The regime has introduced a raft of reforms, including relaxation of media censorship; labor law reform, including freedom of association for labor unions; release of political prisoners; and peace initiatives with ethnic minority rebel groups.
The UN Special Rapporteur on human rights in Myanmar today welcomed the government’s decision to amnesty hundreds of political prisoners on January 13. The release of prisoners of conscience “is an important and necessary development to advance national reconciliation and deepen Myanmar’s transition to democracy,” said Tomas Ojea Quintana.
But the Thailand-based Assistance Association of Political Prisoners reports that 1260 prisoners of conscience remain behind bars. Former prisoners also need assurances that they can resume political activities, says Geraldine May of the Free Burma VJ (video journalists) campaign.
“The campaign can’t end now. We need to make sure they’re safe and help them in reintegrating their lives,” she argues.
Some activists and analysts insist that the reform process remains fragile.
“The military still has a lock on all the social, political and judicial levers of power, ex-officers infest every meaningful ministry and state-owned company, and Myanmar remains a nefarious transit point for the trafficking of drugs, gems, weapons and humans,” one observer notes.

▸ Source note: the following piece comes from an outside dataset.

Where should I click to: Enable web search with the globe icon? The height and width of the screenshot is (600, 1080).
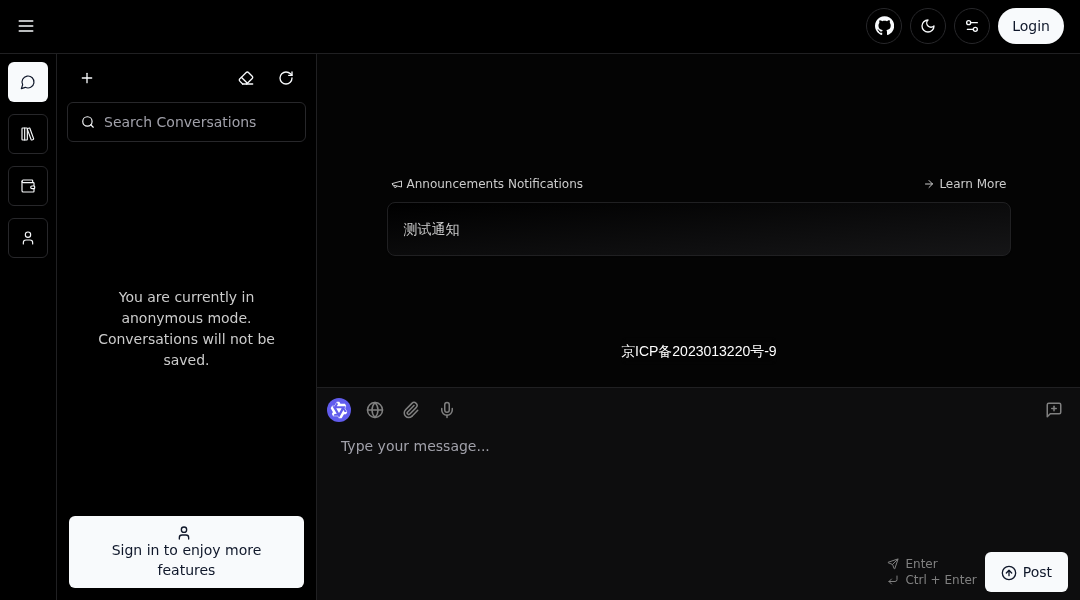click(x=375, y=410)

Other observers caution that former junta head Senior Gen. Than Shwe continues to exercise considerable power behind the scenes.
“Burma is still a country under authoritarian rule, and that means its further progress depends to a critical extent on the motives and capabilities of the man who holds its highest office,” says Aung Zaw, founding editor of the Thailand-based Irrawaddy magazine:
There are also questions about the extent to which Thein Sein is truly in control. Several leaders of the military regime still hold positions in his government. (In a recent interview with the Associated Press, Aung San Suu Kyi cautioned that the generals still wield enormous power despite the veneer of democracy provided by the elections. “I am concerned about how much support there is in the military for changes,” she said. “In the end that’s the most important factor, how far the military are prepared to cooperate with reform principles.”)

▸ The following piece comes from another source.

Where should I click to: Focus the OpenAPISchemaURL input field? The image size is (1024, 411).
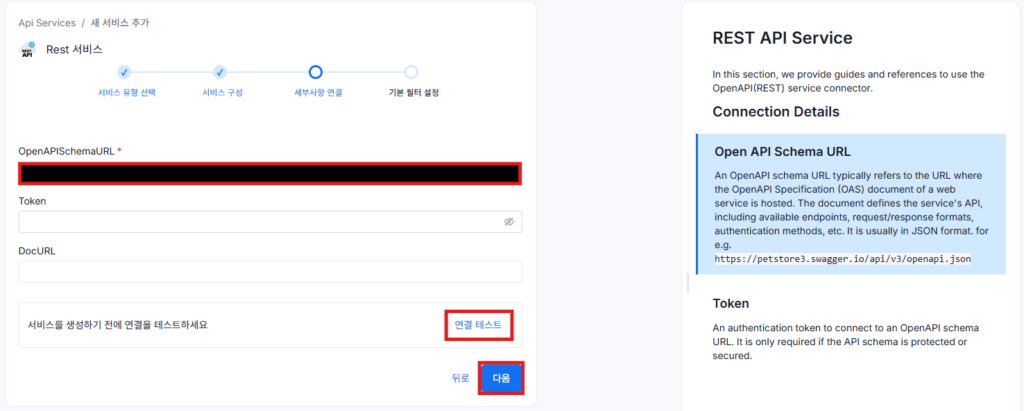click(x=269, y=173)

Former military figures are struggling to come to terms with the give-and-take culture of democratic politics, even in the stunted form practiced in the country’s parliament, according to a former general and key regime figure:
“We need to establish an institution that is strong and sustainable,” he told AFP in an exclusive interview, playing down concerns that the military might attempt to seize back power. “If parliament is strong and sustainable, there is going to be no coup,” he said.
For the lawmakers, the learning experience is not all plain sailing. During the previous sessions, dissent between the two rooms created moments of panic, with some at the time describing the situation as a constitutional crisis.
“That’s democracy. It’s admirable!” said Soe Yin, a former rector of the University of Yangon who is now a USDP parliamentarian. “We need to disagree on disagreement.”
“In the army, there is no argument. You have to obey the command because you have to fight the enemy… Don’t disagree, ever. But in parliament you have the right to argue.”
Several signposts will whether the regime — “once the E. coli of Southeast Asia and a jackbooted political cousin to North Korea” — has fully embraced democratic reform, one observer notes:
First, Suu Kyi must be allowed to win and Thein Sein must not be assassinated by reactionary elements in the military. ….
Washington will float the name of an ambassadorial candidate or two, and American diplomats will perhaps use “Burma” less often as the official name for Myanmar. (The junta adopted Myanmar in 1989.)
Suu Kyi will begin to travel — first around Myanmar and then abroad. ….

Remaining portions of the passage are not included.